Consegue situar o ponto de viragem na sua carreira?
Quando estudei composição, estudei os clássicos. Como comecei tarde, utilizei um método um bocado rápido de estudar harmonia e contraponto, o método de Schoenberg. Sempre me interessei pela música clássica. Dos cerca de 4000 discos que possuo, metade são de música clássica. E tive lições de guitarra de jazz com o Carlos Menezes. A canção foi, em França, o meio que tinha para me exprimir naquela altura, de uma forma política e directa.

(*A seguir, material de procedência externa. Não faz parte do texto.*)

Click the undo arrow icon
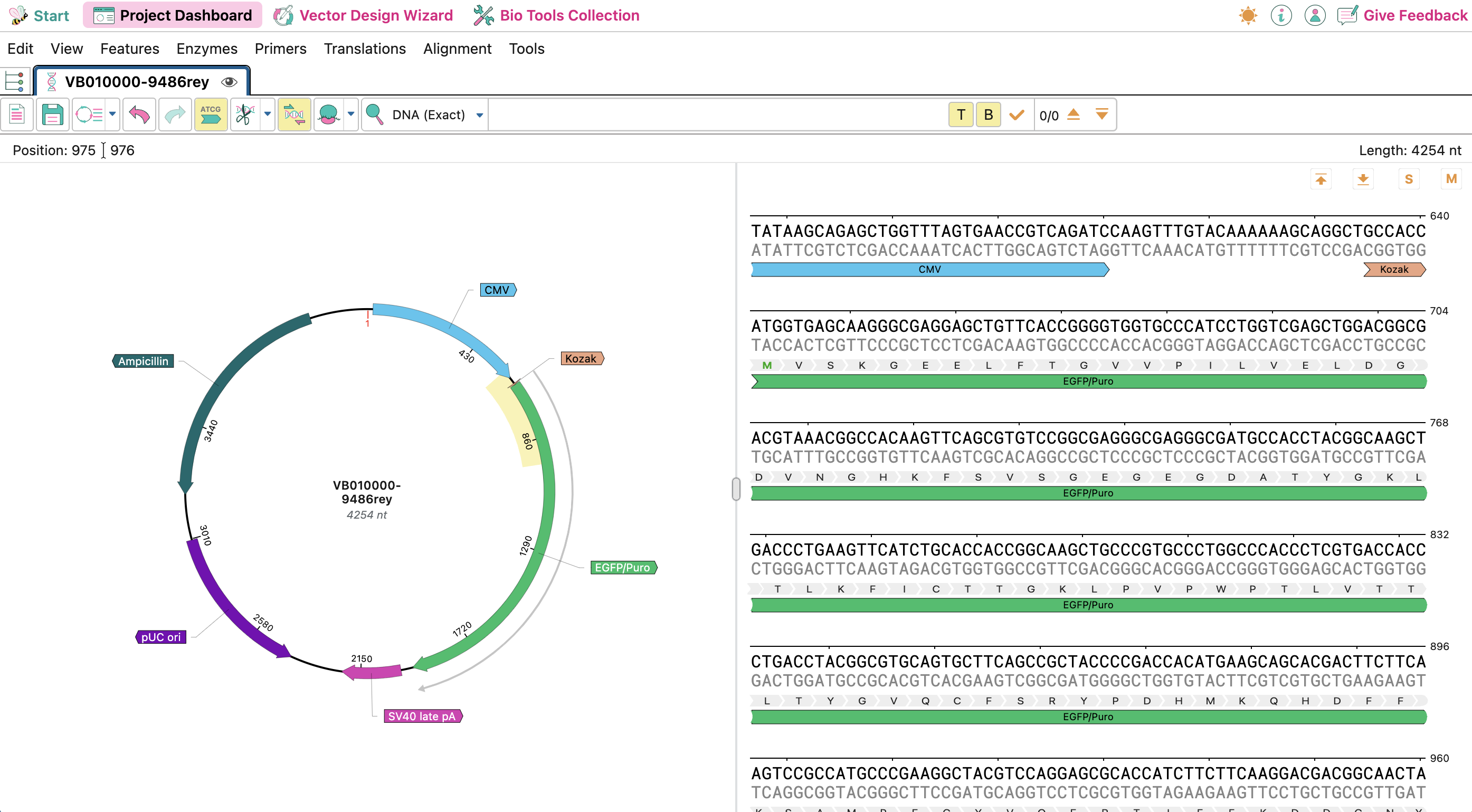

Não gostaria de retomar o formato de canção? Abandonou de todo a faceta intervencionista, mesmo fazendo-o por outras vias musicais?
– A minha intervenção agora é mais emotiva. Politicamente, neste momento, não tenho nenhuma intervenção. Porque não sou solicitado nesse sentido e porque o quadro político português neste momento deixa-me um bocado indiferente. O que não quer dizer que não me continue a sentir uma pessoa de esquerda.

Essa indiferença não pressupõe um certo comodismo?
– Como dizia o Jô Soares: amancebei-me [risos]. Não, penso que não. Estou desperto para o que se passa e folgo com as vitórias das forças progressistas, sejam elas quais forem. Mas não sou interveniente, não vou cantar a campanhas… Também ninguém me pede!…

Se pedissem, intervinha?
– Depende… Se fosse absolutamente necessário, era capaz de intervir. Por exemplo, achei que era interessante e importante, porque era uma tomada de posição, participar no tal espectáculo de homenagem ao Raimon. Quis mostrar que estava ali e que ainda estou, se for preciso. Mas também acho que em Portugal aquele grande movimento da canção que houve depois do 25 de Abril – um movimento fortíssimo – se diluiu. Cada um foi para o seu lado. É pena.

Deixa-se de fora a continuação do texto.